(Bishkek) – A Kyrgyz court on September 17, 2025, convicted two former media workers on charges of “public calls for mass unrest”, Human Rights Watch said today. Joomart Duulatov and Aleksandr Aleksandrov, from the independent investigative outlet Kloop, were each sentenced to five years in prison. Two of Kloop’s accountants who were also convicted on the same charges were sentenced to three years of probation, meaning they will not serve jail time.
Aleksandrov and Duulatov were prosecuted because of their alleged participation in the production of five videos critical of the government and published on the Temirov Live Youtube channel run by an investigative journalist in exile, Bolot Temirov, despite Temirov’s statements that he never cooperated with these journalists and that he produced all these videos independently. Kloop’s lawyers will appeal the district court decision at the city court.
“Aleksandrov and Duulatov’s cases were marred from the outset with the prosecution failing to provide tangible evidence for their conviction,” said Syinat Sultanalieva, Central Asia researcher at Human Rights Watch. “Their verdicts appear baseless and should be vacated. They demonstrate the government’s effort to dismantle media freedom and to stifle any dissenting voices.”
Duulatov and Aleksandrov, who previously worked as camera operators for Kloop but had left the organization by the time of their arrest, were detained on May 28, 2025, along with at least six other current and former Kloop employees in a sweeping security service operation by the State Committee on National Security. Kloop had been shut down by decision of the Supreme Court in August 2024, but had continued operating through a different organization.

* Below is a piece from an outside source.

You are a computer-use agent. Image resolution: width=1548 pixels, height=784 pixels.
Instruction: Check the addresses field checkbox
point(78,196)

Security officials failed to explain the reasons for the detentions and searched the homes of the media workers without presenting search warrants, confiscating computers, cameras, equipment for live broadcasting, and phones. The authorities interrogated the detained Kloop contributors for several hours without allowing access to legal counsel and did not allow them to contact their families or colleagues.

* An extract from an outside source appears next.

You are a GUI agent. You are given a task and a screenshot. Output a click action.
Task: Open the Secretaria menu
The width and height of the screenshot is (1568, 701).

In a Facebook post on May 29, a presidential spokesperson claimed that Temirov had paid the detained Kloop contributors to conduct “false” investigations. Most detainees were eventually released after lengthy questioning and placed under gag orders.
On May 30, the security agency released a video on its official Instagram account showing several of the detainees expressing regret for contributing to Kloop’s allegedly “destructive” activities, including cooperation with Temirov, and pledging to cease cooperation with the platform.
The trials against the four Kloop staff members started on August 6. Although all four initially pleaded guilty in court, they retracted their confessions during a hearing on September 9, citing pressure during detention and promises by the investigating officers to move them to house arrest. They further denied the charges, with their defense lawyers saying that “all the videos cited by the prosecution were published by Bolot Temirov” and that “neither Kloop Media nor the defendants themselves distributed them.”
During the four court hearings the prosecution failed to submit any evidence or technical analysis from confiscated electronic devices and financial records that could substantiate the charges. The court also ignored evidence that court appointed experts had failed to identify any calls for mass unrest in the videos, or any evidence that would connect the defendants to videos produced by Temirov and published on Temirov Live.
The judge offered no justification for her ruling, only pointing out that the four defendants had all admitted guilt during interrogation and dismissing their retractions.
The convictions follow a pattern of targeting journalists connected to anti-corruption reporting. Makhabat Tajibek kyzy, director of Temirov Live and Temirov’s wife, was sentenced on October 10, 2024, to six years in prison on the same charges. She was detained in early 2024 along with ten other journalists linked to Temirov Live during a coordinated raid similar to the one that led to the detention of the Kloop journalists. Four of them were later convicted for allegedly making “public calls for mass disorder,” with two released on probation, and one sentenced to five years in prison but later pardoned by president Japarov.
The persecution of Kloop’s staff sends a chilling message to all independent voices in Kyrgyzstan and threatens the rule of law, Human Rights Watch said. Kyrgyzstan’s international partners, particularly the European Union, should take immediate action to address this systematic dismantling of press freedom.
“The sentences against the former Kloop employees mark a dark turning point for press freedom in Kyrgyzstan,” Sultanalieva said. “President Sadyr Japarov’s government has transformed what was once a regional haven for independent media into a country where journalists face years in prison simply for doing their jobs.”